● **Aim of the task**
All of the data below is to be output without alteration.
========
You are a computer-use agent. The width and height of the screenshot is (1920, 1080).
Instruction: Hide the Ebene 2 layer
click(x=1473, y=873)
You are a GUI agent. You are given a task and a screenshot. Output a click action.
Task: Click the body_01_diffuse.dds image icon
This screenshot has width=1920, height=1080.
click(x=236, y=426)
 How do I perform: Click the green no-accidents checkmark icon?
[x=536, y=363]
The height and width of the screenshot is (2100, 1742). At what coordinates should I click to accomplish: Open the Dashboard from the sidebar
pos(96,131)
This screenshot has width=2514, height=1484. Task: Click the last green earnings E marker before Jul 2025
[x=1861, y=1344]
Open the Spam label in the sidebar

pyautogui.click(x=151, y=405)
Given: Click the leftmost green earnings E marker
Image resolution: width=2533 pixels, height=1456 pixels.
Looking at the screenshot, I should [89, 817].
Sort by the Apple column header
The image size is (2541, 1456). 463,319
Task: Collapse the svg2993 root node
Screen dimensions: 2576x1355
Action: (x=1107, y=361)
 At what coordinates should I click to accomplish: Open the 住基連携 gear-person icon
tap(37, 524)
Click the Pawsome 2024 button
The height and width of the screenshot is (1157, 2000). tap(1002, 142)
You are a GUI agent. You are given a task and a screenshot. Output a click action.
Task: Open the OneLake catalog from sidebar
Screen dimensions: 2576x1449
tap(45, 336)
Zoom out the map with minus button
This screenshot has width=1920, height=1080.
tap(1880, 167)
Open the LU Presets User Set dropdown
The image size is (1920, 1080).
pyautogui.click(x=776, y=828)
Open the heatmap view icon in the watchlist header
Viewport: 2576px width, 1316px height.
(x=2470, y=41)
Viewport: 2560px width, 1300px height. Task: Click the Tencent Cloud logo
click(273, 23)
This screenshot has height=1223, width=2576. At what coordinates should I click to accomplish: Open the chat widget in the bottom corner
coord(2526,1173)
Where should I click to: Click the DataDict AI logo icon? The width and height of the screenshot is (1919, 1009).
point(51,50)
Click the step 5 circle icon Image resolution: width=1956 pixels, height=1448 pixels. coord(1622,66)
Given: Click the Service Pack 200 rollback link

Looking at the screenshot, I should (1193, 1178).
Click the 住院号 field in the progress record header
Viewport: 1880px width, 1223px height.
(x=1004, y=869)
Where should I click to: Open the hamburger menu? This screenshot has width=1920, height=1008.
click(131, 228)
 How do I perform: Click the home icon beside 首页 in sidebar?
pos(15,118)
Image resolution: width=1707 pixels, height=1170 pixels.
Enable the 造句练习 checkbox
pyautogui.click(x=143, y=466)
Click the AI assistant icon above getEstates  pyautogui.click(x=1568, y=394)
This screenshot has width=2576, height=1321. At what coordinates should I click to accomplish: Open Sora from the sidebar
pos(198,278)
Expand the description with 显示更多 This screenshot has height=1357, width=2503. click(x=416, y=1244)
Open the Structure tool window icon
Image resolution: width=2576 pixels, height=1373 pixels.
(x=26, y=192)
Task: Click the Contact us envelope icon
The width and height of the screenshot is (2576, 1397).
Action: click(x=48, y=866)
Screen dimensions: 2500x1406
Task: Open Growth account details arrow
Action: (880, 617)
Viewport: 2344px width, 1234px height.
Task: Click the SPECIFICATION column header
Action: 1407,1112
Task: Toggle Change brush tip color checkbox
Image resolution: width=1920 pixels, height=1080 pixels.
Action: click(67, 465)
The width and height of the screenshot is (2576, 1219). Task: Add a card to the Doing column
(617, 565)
========
● **Exercise response**
You are a computer-use agent. The width and height of the screenshot is (1920, 1080).
Instruction: Hide the Ebene 2 layer
click(x=1473, y=873)
You are a GUI agent. You are given a task and a screenshot. Output a click action.
Task: Click the body_01_diffuse.dds image icon
This screenshot has width=1920, height=1080.
click(x=236, y=426)
 How do I perform: Click the green no-accidents checkmark icon?
[x=536, y=363]
The height and width of the screenshot is (2100, 1742). At what coordinates should I click to accomplish: Open the Dashboard from the sidebar
pos(96,131)
This screenshot has width=2514, height=1484. Task: Click the last green earnings E marker before Jul 2025
[x=1861, y=1344]
Open the Spam label in the sidebar

pyautogui.click(x=151, y=405)
Given: Click the leftmost green earnings E marker
Image resolution: width=2533 pixels, height=1456 pixels.
Looking at the screenshot, I should [89, 817].
Sort by the Apple column header
The image size is (2541, 1456). 463,319
Task: Collapse the svg2993 root node
Screen dimensions: 2576x1355
Action: (x=1107, y=361)
 At what coordinates should I click to accomplish: Open the 住基連携 gear-person icon
tap(37, 524)
Click the Pawsome 2024 button
The height and width of the screenshot is (1157, 2000). tap(1002, 142)
You are a GUI agent. You are given a task and a screenshot. Output a click action.
Task: Open the OneLake catalog from sidebar
Screen dimensions: 2576x1449
tap(45, 336)
Zoom out the map with minus button
This screenshot has width=1920, height=1080.
tap(1880, 167)
Open the LU Presets User Set dropdown
The image size is (1920, 1080).
pyautogui.click(x=776, y=828)
Open the heatmap view icon in the watchlist header
Viewport: 2576px width, 1316px height.
(x=2470, y=41)
Viewport: 2560px width, 1300px height. Task: Click the Tencent Cloud logo
click(273, 23)
This screenshot has height=1223, width=2576. At what coordinates should I click to accomplish: Open the chat widget in the bottom corner
coord(2526,1173)
Where should I click to: Click the DataDict AI logo icon? The width and height of the screenshot is (1919, 1009).
point(51,50)
Click the step 5 circle icon Image resolution: width=1956 pixels, height=1448 pixels. coord(1622,66)
Given: Click the Service Pack 200 rollback link

Looking at the screenshot, I should (1193, 1178).
Click the 住院号 field in the progress record header
Viewport: 1880px width, 1223px height.
(x=1004, y=869)
Where should I click to: Open the hamburger menu? This screenshot has width=1920, height=1008.
click(131, 228)
 How do I perform: Click the home icon beside 首页 in sidebar?
pos(15,118)
Image resolution: width=1707 pixels, height=1170 pixels.
Enable the 造句练习 checkbox
pyautogui.click(x=143, y=466)
Click the AI assistant icon above getEstates  pyautogui.click(x=1568, y=394)
This screenshot has width=2576, height=1321. At what coordinates should I click to accomplish: Open Sora from the sidebar
pos(198,278)
Expand the description with 显示更多 This screenshot has height=1357, width=2503. click(x=416, y=1244)
Open the Structure tool window icon
Image resolution: width=2576 pixels, height=1373 pixels.
(x=26, y=192)
Task: Click the Contact us envelope icon
The width and height of the screenshot is (2576, 1397).
Action: click(x=48, y=866)
Screen dimensions: 2500x1406
Task: Open Growth account details arrow
Action: (880, 617)
Viewport: 2344px width, 1234px height.
Task: Click the SPECIFICATION column header
Action: 1407,1112
Task: Toggle Change brush tip color checkbox
Image resolution: width=1920 pixels, height=1080 pixels.
Action: click(67, 465)
The width and height of the screenshot is (2576, 1219). Task: Add a card to the Doing column
(617, 565)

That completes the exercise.